» **EXTRACTED MATERIAL**:
* * * * * * * * *

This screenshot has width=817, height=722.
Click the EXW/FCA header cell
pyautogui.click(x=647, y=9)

* * * * * * * * *

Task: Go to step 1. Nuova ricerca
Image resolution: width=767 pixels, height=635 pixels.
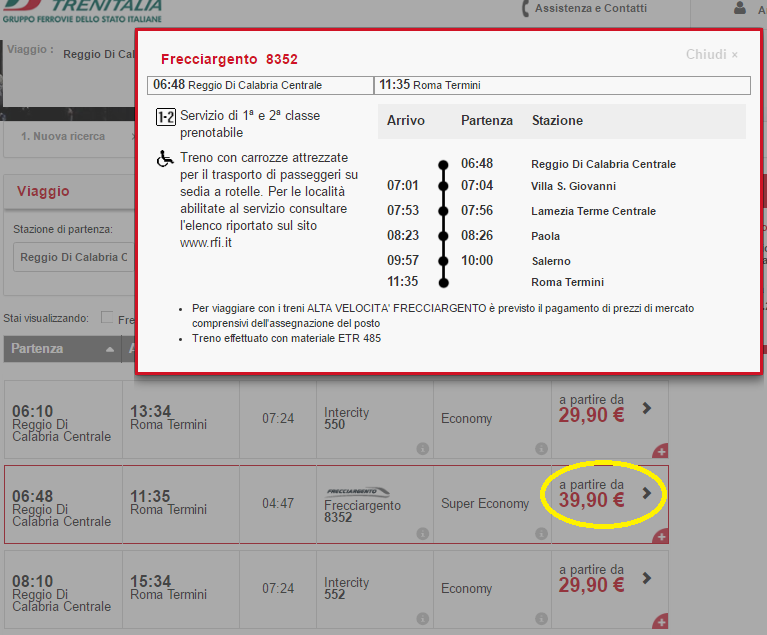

* * * * * * * * *

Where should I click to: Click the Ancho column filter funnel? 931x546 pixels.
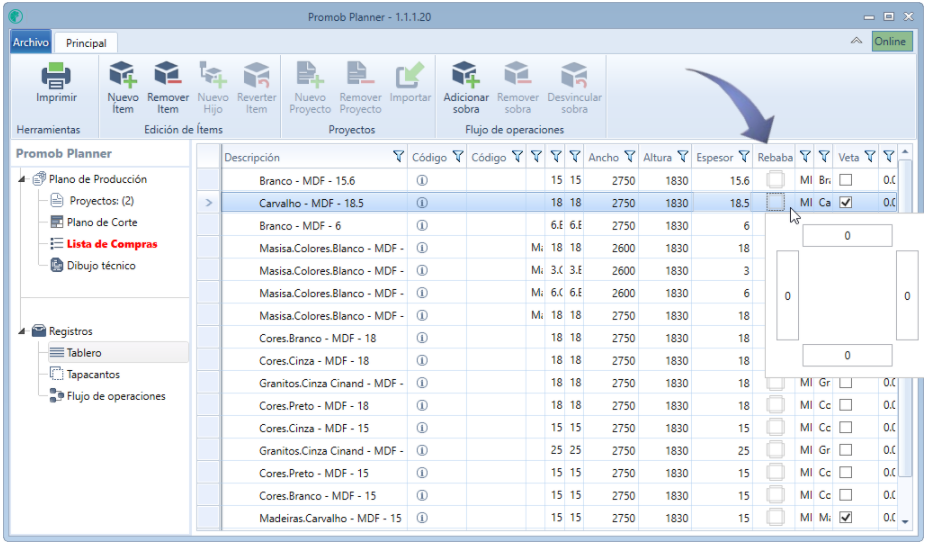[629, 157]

* * * * * * * * *

» **THE PROBLEM**: Show the lines above that have the word "width".

» **EXERCISE RESPONSE**:
This screenshot has width=817, height=722.
Image resolution: width=767 pixels, height=635 pixels.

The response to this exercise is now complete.